Banken, Medien, Autos - in vielen westlichen Firmen steckt Kapital aus Libyen. Die öffentlichen Staatskassen sind nicht von denen des Gaddafi-Clans getrennt.

Gerade mit Italien hat Muammar al-Gaddafi gern Geschäfte gemacht: Besuch bei Silvio Berlusconi 2009. Bild: reuters

BERLIN taz | Auf umgerechnet 57 bis 107 Milliarden Euro schätzen libysche Oppositionelle der Nachrichtenagentur dpa zufolge das Vermögen der Familie Gaddafi. Wie viel es genau ist, weiß niemand zu sagen. Denn in Libyen werden die öffentlichen Staatskassen nicht vom privaten Vermögen der Gaddafis getrennt.

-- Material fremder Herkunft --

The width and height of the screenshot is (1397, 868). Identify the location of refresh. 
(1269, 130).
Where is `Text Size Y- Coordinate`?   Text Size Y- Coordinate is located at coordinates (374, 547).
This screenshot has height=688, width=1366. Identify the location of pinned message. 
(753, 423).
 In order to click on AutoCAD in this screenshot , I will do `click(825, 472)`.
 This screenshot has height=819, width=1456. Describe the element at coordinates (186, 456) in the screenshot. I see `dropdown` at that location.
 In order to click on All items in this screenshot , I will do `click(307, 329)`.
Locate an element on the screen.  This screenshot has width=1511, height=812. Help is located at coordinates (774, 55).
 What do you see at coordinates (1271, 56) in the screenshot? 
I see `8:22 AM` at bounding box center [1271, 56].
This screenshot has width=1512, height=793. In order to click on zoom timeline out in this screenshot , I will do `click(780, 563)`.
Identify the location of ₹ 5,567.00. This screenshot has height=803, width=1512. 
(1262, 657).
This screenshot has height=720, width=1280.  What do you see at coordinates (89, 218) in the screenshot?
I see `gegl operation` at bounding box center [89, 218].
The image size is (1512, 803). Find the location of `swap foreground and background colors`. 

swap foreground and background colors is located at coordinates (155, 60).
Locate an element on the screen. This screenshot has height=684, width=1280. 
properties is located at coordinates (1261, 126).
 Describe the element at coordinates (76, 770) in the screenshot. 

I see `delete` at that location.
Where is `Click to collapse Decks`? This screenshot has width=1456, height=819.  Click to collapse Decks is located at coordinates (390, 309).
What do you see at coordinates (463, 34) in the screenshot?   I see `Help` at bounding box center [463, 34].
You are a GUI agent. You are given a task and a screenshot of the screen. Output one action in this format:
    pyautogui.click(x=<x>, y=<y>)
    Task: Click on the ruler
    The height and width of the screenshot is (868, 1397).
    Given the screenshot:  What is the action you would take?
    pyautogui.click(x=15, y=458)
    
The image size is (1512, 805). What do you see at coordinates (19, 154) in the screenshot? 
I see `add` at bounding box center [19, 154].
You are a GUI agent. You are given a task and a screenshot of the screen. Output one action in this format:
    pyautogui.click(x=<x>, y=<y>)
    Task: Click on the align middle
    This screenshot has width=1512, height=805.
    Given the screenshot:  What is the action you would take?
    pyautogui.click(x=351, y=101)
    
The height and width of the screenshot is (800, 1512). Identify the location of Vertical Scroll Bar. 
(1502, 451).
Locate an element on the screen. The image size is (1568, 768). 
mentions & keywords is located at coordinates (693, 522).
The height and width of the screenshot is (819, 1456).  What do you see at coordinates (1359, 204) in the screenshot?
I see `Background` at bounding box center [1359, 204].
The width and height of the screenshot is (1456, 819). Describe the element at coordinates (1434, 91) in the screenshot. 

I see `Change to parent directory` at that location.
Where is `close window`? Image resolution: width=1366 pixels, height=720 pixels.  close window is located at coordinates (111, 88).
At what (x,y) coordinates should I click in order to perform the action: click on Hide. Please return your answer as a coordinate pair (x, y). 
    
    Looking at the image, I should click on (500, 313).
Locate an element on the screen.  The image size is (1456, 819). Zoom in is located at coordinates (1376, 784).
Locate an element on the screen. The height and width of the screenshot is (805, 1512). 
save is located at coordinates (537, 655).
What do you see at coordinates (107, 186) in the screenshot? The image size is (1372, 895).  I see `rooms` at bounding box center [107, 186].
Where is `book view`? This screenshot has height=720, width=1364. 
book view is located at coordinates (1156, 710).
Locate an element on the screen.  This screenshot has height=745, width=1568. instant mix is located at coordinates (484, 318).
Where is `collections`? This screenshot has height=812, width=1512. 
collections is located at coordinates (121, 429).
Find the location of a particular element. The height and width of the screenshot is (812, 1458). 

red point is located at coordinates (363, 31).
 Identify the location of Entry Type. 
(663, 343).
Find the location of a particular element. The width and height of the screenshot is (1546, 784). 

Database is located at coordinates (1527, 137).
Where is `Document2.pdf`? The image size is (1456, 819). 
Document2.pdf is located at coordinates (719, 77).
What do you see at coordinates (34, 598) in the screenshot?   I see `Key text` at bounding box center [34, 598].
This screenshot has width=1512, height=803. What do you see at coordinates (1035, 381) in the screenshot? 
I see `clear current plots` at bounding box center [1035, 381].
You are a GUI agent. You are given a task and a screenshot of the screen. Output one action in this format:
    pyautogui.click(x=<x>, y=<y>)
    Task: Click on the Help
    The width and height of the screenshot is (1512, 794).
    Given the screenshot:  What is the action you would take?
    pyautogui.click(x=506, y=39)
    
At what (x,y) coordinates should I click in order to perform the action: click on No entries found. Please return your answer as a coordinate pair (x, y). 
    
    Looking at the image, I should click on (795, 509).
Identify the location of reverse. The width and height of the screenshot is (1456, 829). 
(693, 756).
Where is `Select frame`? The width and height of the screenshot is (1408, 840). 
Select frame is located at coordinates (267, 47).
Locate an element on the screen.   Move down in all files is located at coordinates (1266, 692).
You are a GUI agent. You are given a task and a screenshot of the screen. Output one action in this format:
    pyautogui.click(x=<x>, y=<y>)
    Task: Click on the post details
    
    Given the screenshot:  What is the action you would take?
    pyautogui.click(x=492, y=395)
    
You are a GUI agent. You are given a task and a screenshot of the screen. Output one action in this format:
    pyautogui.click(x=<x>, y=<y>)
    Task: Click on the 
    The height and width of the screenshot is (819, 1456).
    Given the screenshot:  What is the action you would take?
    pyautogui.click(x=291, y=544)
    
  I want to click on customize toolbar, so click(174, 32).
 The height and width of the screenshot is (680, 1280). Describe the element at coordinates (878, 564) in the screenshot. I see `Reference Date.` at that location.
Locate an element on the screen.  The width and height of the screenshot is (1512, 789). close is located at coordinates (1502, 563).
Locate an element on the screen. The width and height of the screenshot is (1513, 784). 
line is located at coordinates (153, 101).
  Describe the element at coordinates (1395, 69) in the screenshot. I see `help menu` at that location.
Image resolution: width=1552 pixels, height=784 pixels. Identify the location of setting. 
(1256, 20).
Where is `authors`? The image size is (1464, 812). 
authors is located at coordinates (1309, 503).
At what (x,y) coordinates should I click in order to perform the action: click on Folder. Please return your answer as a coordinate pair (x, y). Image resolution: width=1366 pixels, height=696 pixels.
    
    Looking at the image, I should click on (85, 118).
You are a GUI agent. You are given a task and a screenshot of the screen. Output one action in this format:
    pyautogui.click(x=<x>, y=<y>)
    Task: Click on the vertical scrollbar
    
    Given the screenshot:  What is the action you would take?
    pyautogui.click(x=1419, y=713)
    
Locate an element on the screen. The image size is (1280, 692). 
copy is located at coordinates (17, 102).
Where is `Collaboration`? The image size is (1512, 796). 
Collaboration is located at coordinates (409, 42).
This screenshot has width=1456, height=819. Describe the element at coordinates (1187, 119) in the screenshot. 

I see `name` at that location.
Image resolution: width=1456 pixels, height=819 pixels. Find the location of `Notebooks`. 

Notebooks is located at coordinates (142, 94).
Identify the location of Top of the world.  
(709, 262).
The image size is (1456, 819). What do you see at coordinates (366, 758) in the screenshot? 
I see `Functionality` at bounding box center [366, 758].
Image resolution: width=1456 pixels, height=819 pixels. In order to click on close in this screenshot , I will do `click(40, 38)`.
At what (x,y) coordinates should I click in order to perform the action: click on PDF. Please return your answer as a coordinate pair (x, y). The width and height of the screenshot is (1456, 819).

Der britische Nahostexperte Tim Niblock stellte kürzlich in der Tageszeitung Guardian fest, dass eine "Lücke von mehreren Milliarden Dollar" in den Bilanzen klaffe, wenn man die Ausgaben des libyschen Staats mit dessen Einnahmen aus dem Erdöl- und Gasgeschäft vergleiche. Niblock geht davon aus, dass die Summen, die nicht vom Staat wieder ausgegeben werden, in die Tasche der Gaddafis fließen.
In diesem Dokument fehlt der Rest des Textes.